The whole point of a round-robin system is surely to root out anomalies and quirks of the draw. This should be the essence of equal opportunity. Naturally one can point to the fact that teams have different schedules with home and away matches, but if there is a perceived tougher pattern of games at least it should even out over the years. Indeed, evidence is inconclusive on the question of home advantage and whether a familiar venue does indeed confer a particular advantage on a team. When Kilkenny lost at home in the early years of the round-robin some were incredulous that you had to go back six decades to their previous home defeats in the championship.
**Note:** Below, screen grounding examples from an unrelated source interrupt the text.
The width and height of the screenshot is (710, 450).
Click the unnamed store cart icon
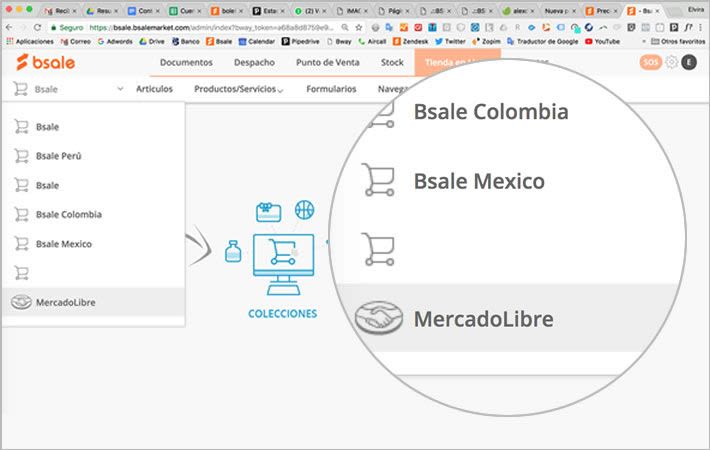[20, 272]
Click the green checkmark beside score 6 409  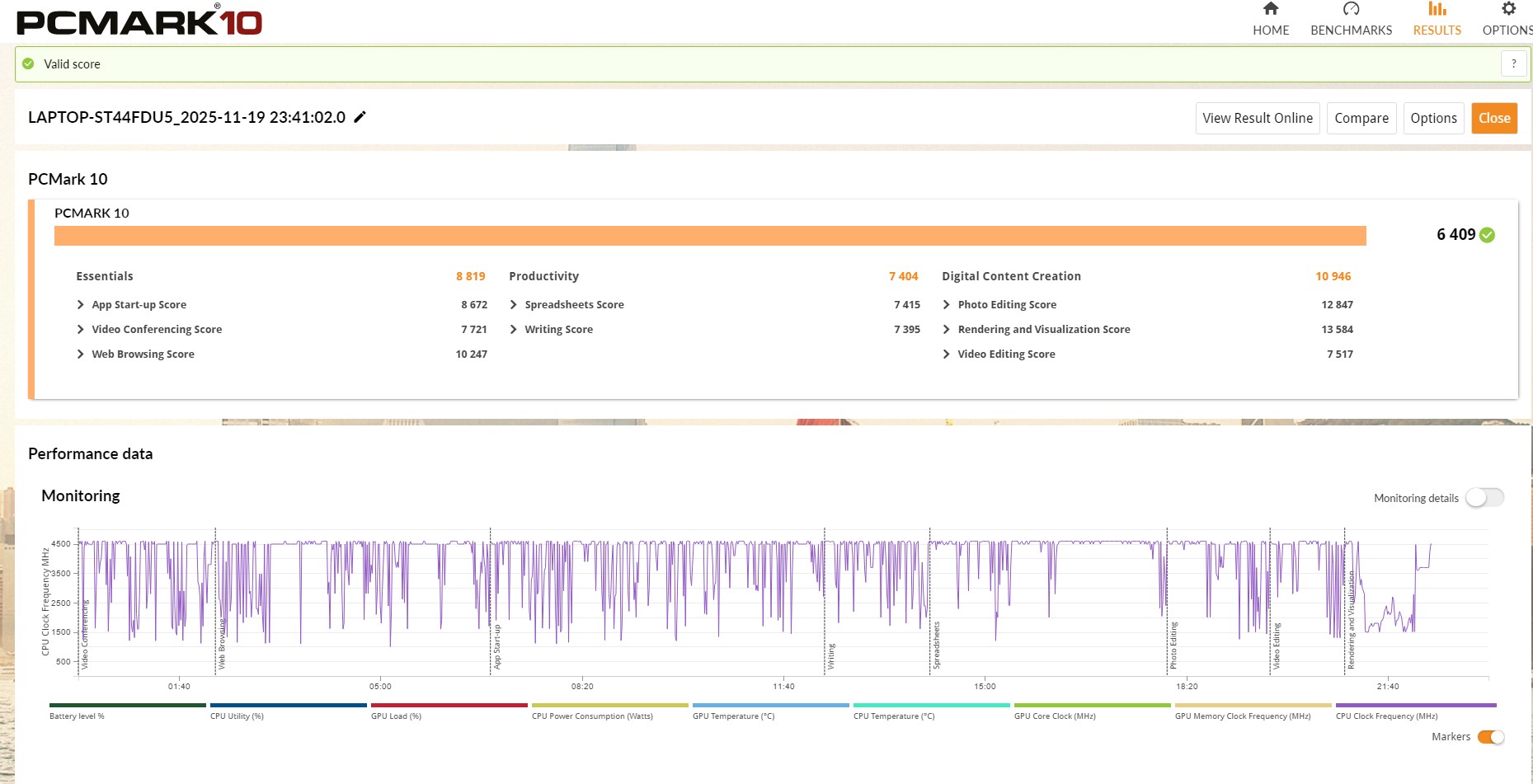(x=1488, y=235)
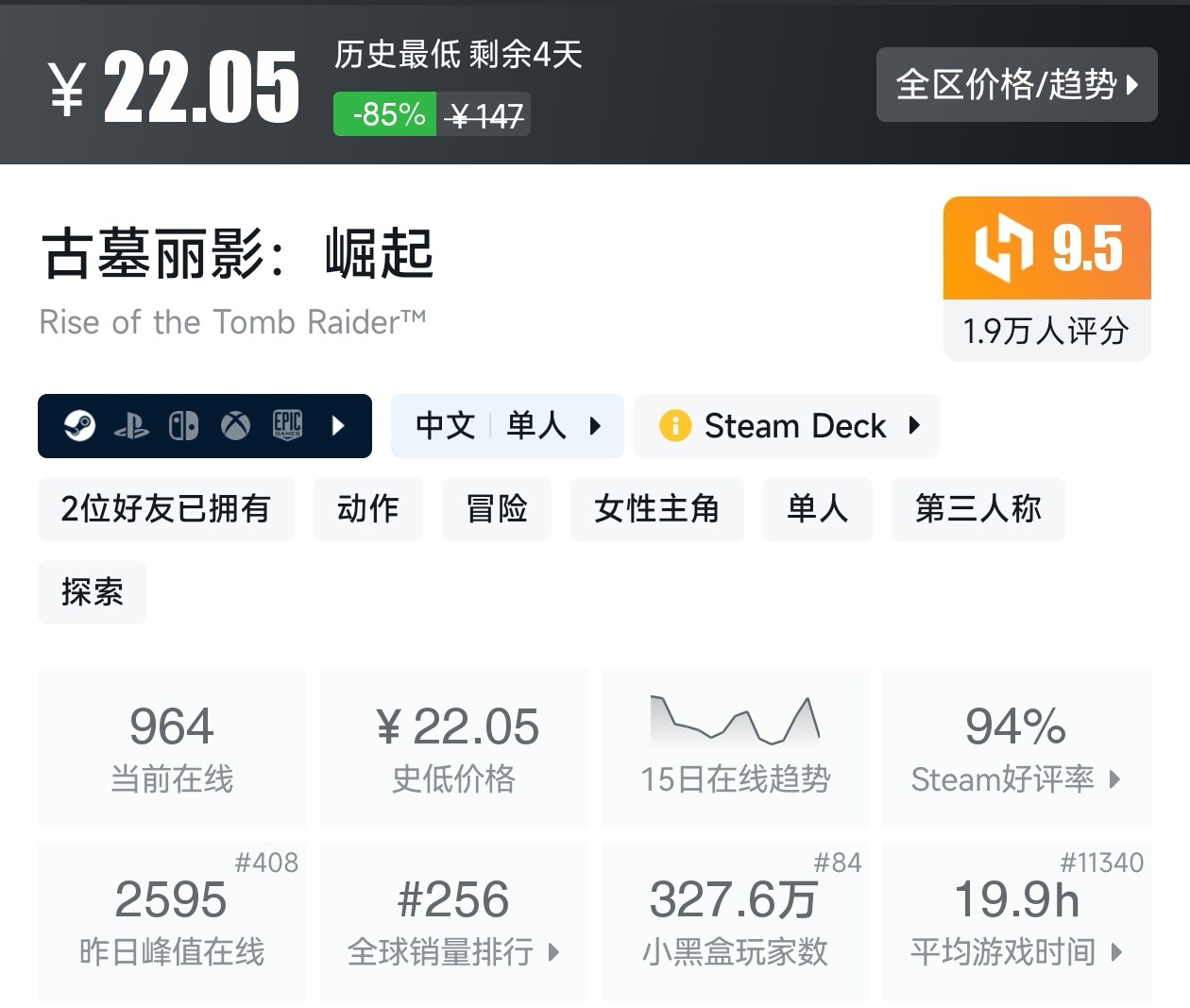
Task: Click the Xiaoheihe logo on the 9.5 rating badge
Action: 1003,248
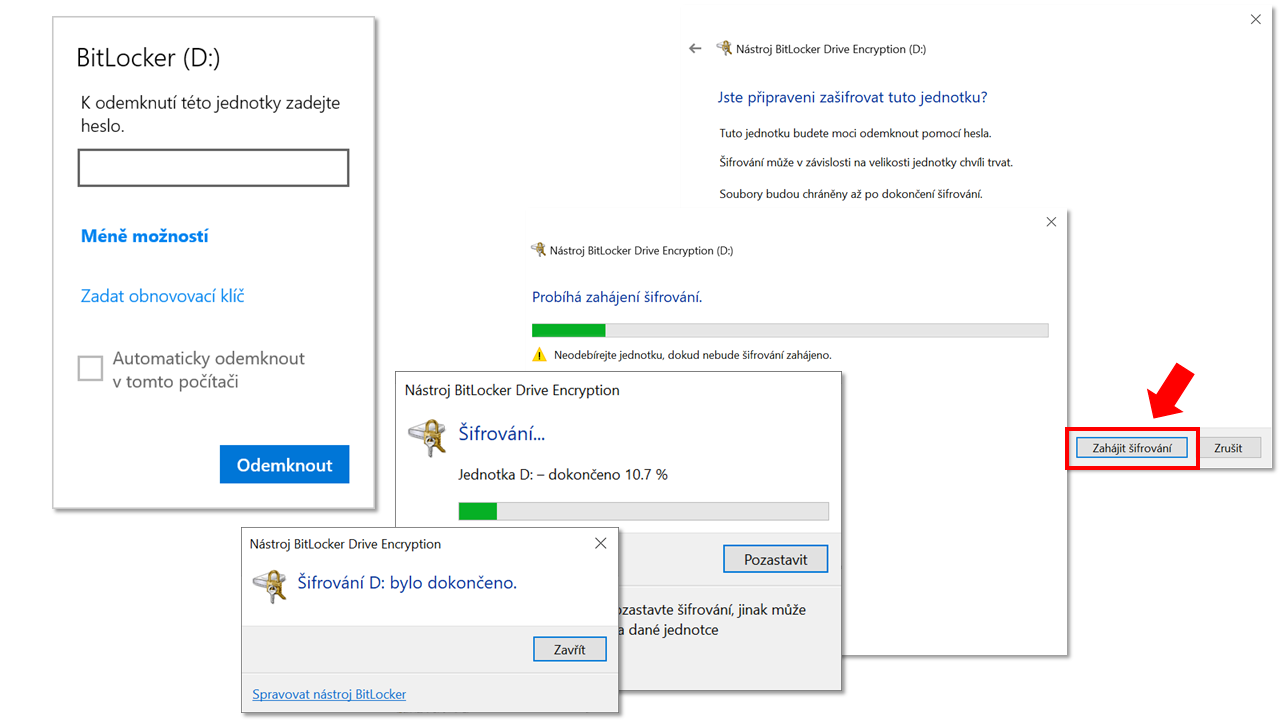Enable "Automaticky odemknout v tomto počítači"

90,368
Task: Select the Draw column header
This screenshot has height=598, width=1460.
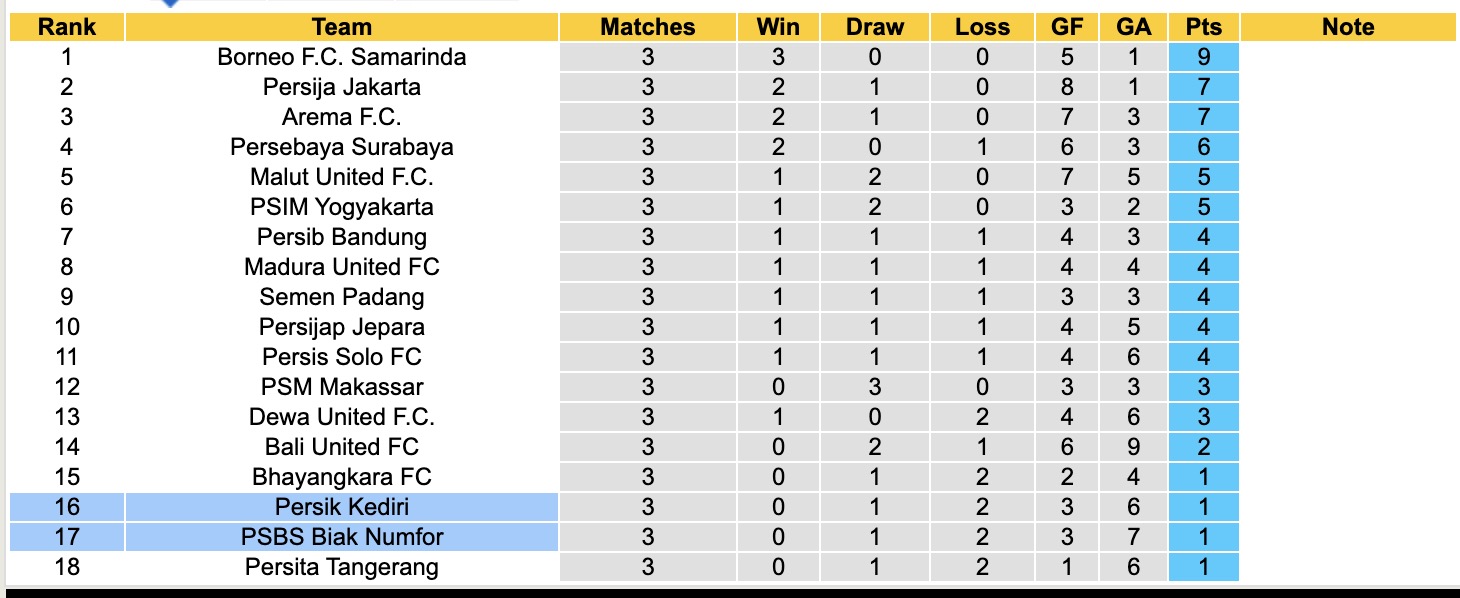Action: point(874,27)
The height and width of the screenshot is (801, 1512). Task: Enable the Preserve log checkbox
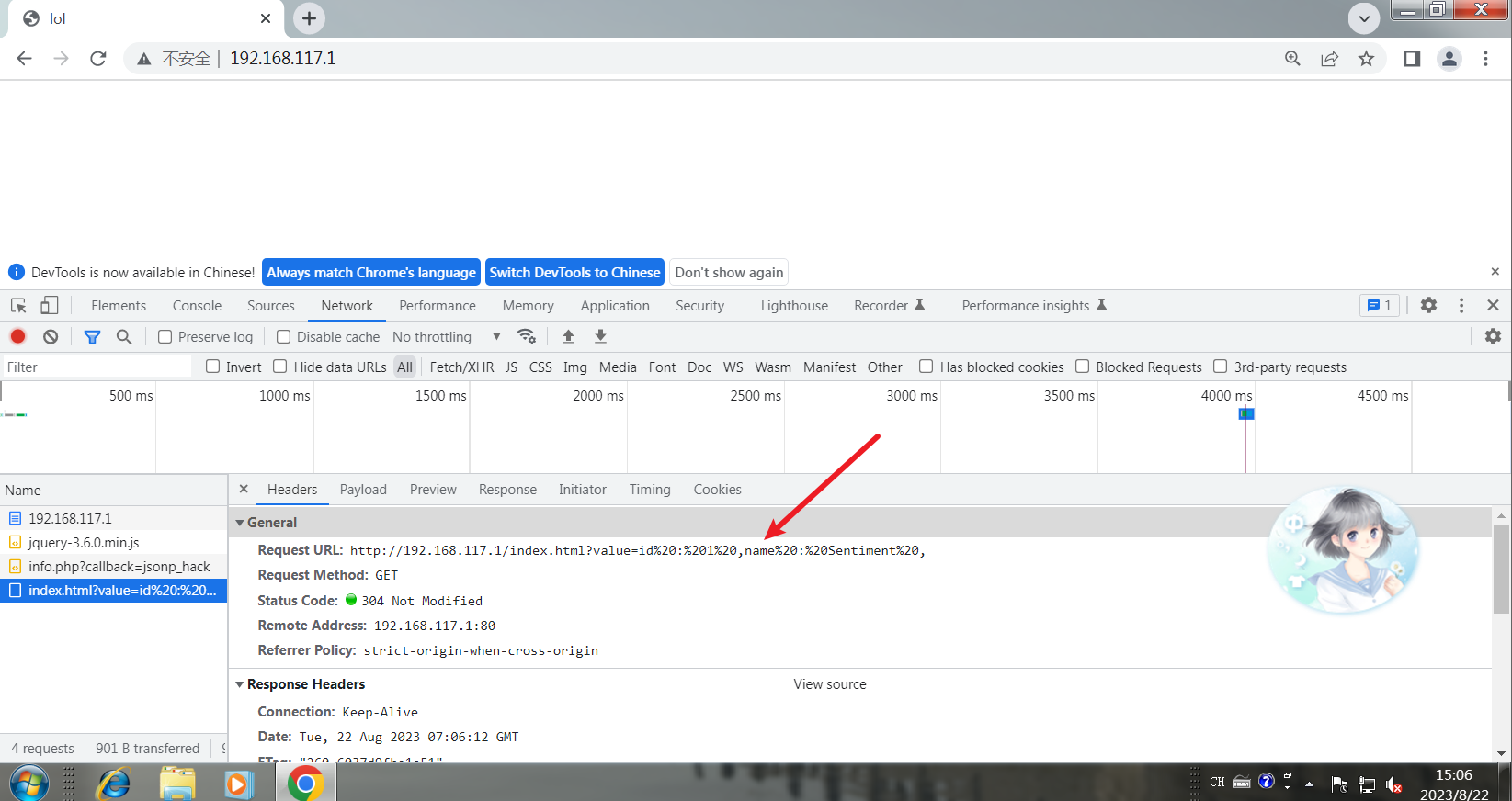point(165,337)
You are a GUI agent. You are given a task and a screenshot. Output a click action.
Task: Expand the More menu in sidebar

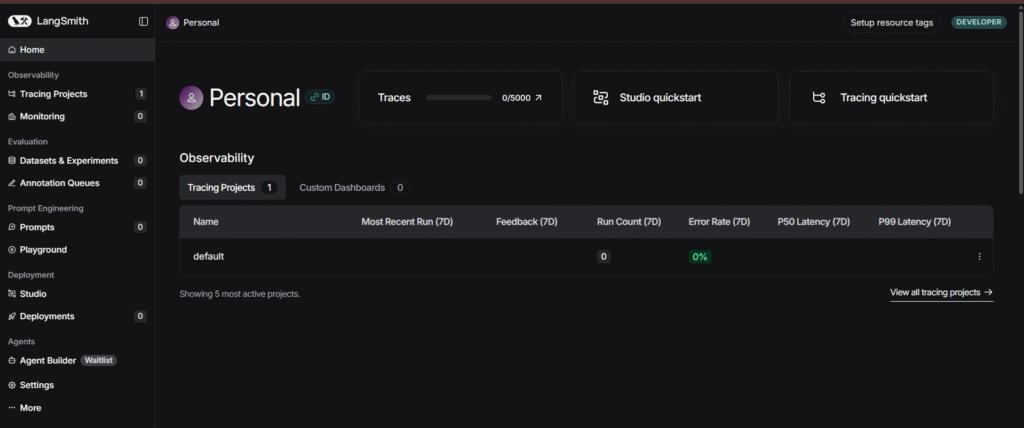point(30,408)
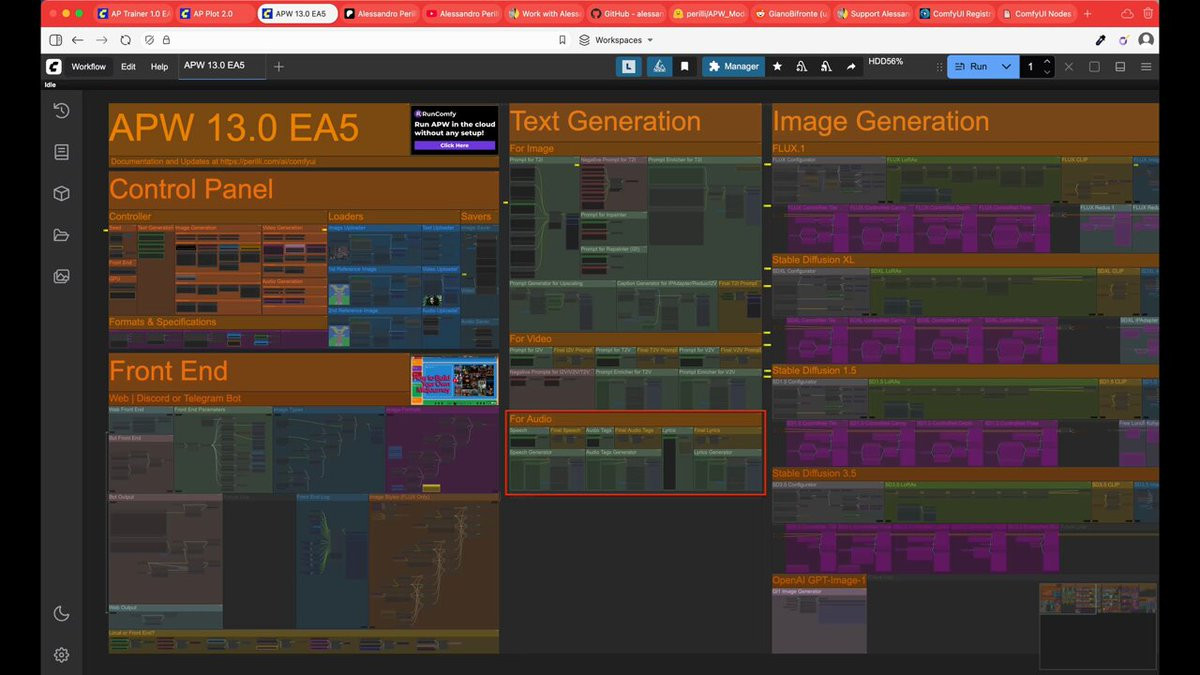Open the node library sidebar icon
The height and width of the screenshot is (675, 1200).
pos(61,152)
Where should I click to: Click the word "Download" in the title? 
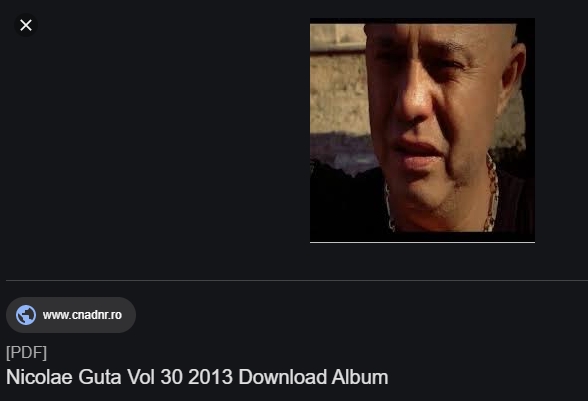(x=282, y=377)
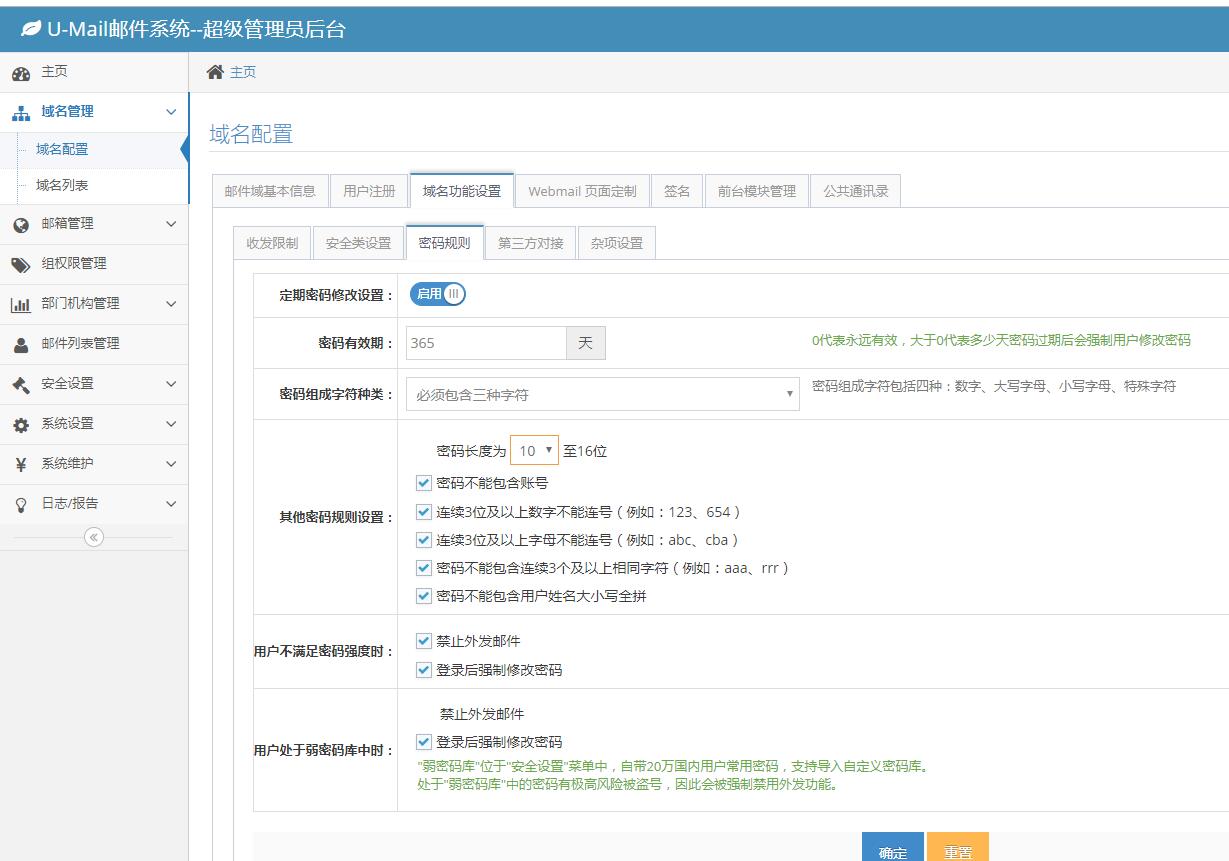1229x861 pixels.
Task: Toggle the 定期密码修改设置 switch
Action: pos(437,294)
This incredulity would have been lessened somewhat had consideration been given to the frequency and the quality of the opposition Kilkenny had faced at Nowlan Park over those decades. How many times over those years did Kilkenny face an opponent which had a realistic chance of beating that great county at any venue? Likewise, Cork’s home record, which became a major talking point in the post-1976 years with the arrival of the new (now old) Páirc Uí Chaoimh was exaggerated. After all, this was a county which lost but one Munster senior hurling championship game at any venue between June 1974 and July 1987. It is almost disrespectful to Cork to imply that the county relied heavily on home turf during a spectacular decade.

As it happened, a very good Tipperary team survived a few trips to the canvas in the early rounds of the 1991 Munster final in the Páirc before winning a monumental return bout a week later. Five years on, Cork faced an arguably even bigger challenge when they were forced to take the field with their most vulnerable team in over thirty years. The result against Limerick was absolute carnage – a sixteen-point loss despite a wind-aided one-point lead at half-time. Home advantage saved few blushes that day.

Tipp face into another cauldron of Munster hurling this Saturday. During the madness of the Celtic Tiger, the sale of Cusack Park was rumoured with talk of a grand venue on the outskirts of Ennis as an alternative. The abyss into which all economic activity plummeted eventually put paid to these aspirations. Munster hurling may have been the winner. A walk out from the centre of Ennis to this ground remains a proper old-school hurling experience. The niceties will end fairly quickly of course. It is a venue to which Clare clings proudly as one where they will go down only with their boots on.

Tipp can take comfort from having won the last two championship meetings at this ground. In no way is the team being asked to plough fresh ground. Over the entire history of the round-robin in Munster over fifty matches have been played. Only less than half have been won by the home team. About one in every six matches is drawn. What the pattern of results tells us is that better teams do well irrespective of venue. Those who struggle suffer in all locations. Tipp have shown an intensity to their play not seen for a couple of years and had enough spirit and method about them to survive what could have been an overwhelming ordeal down in Cork. It was always likely to come down to this evening in Ennis, and if the team brings absolute commitment to match its talent, they have a great chance here.